*WORK TASK:*
Omitting all pictures, copy word for word the lines from the line containing "Task: Select the 3D cube preview icon" through the final line of the entries.

*DATA TO PROCESS:*
--------------------------------------------------

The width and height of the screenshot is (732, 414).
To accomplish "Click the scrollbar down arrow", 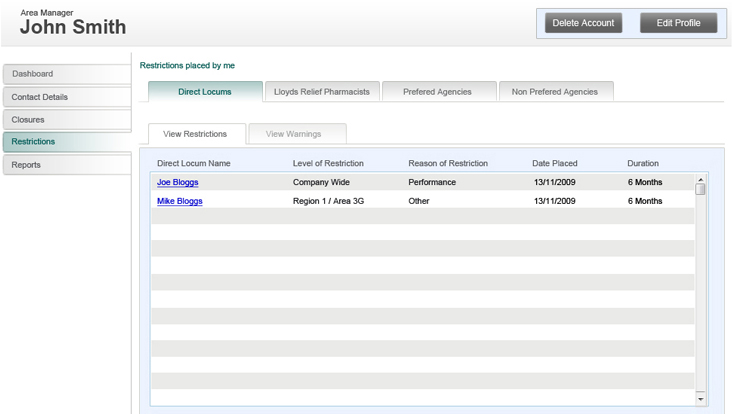I will 700,399.
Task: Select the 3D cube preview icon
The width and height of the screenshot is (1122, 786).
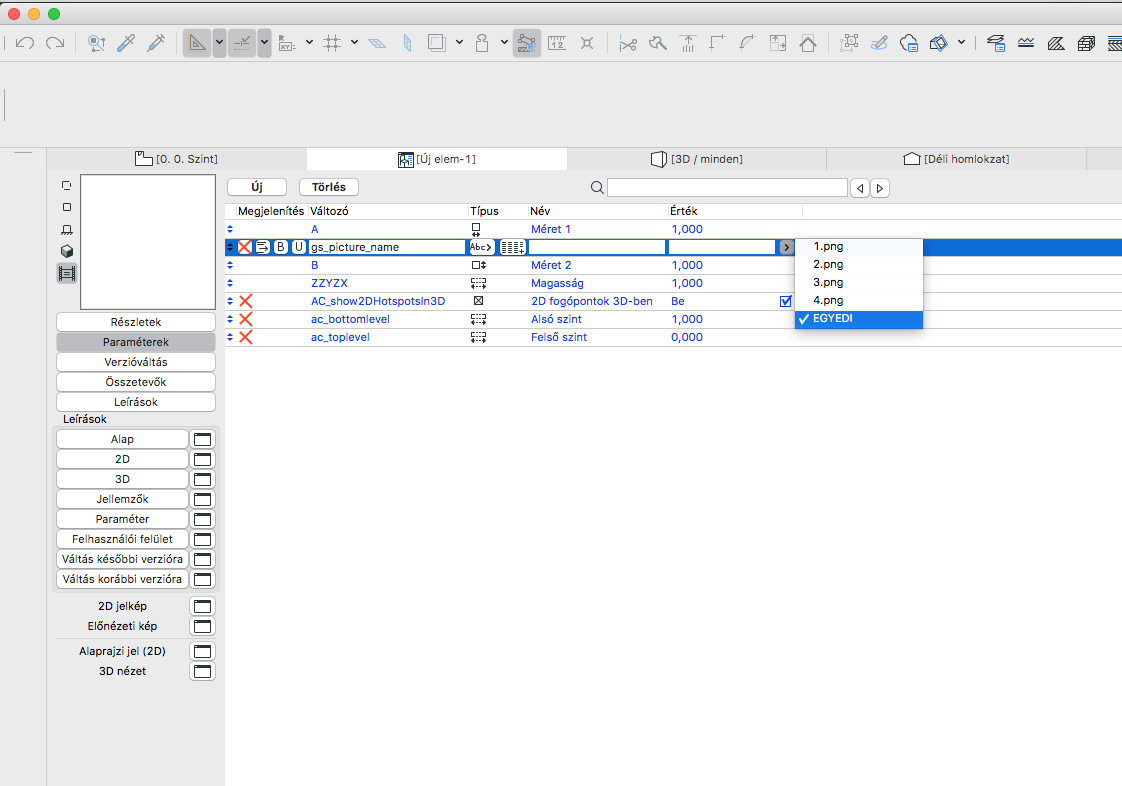Action: (67, 251)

--------------------------------------------------

*EXERCISE RESULT:*
Task: Select the 3D cube preview icon
The width and height of the screenshot is (1122, 786).
Action: (67, 251)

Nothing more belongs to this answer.